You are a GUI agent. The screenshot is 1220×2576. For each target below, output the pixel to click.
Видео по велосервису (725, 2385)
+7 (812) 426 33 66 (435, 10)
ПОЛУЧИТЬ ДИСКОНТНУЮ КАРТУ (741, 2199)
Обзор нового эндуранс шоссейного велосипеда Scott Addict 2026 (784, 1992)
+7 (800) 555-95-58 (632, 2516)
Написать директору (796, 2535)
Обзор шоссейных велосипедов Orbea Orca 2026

________________

*EXERCISE*
Find the word "Обзор" in the data and copy out each line where it turns up.

*RESPONSE TO THIS TASK*
Обзор нового эндуранс шоссейного велосипеда Scott Addict 2026 (784, 1992)
Обзор шоссейных велосипедов Orbea Orca 2026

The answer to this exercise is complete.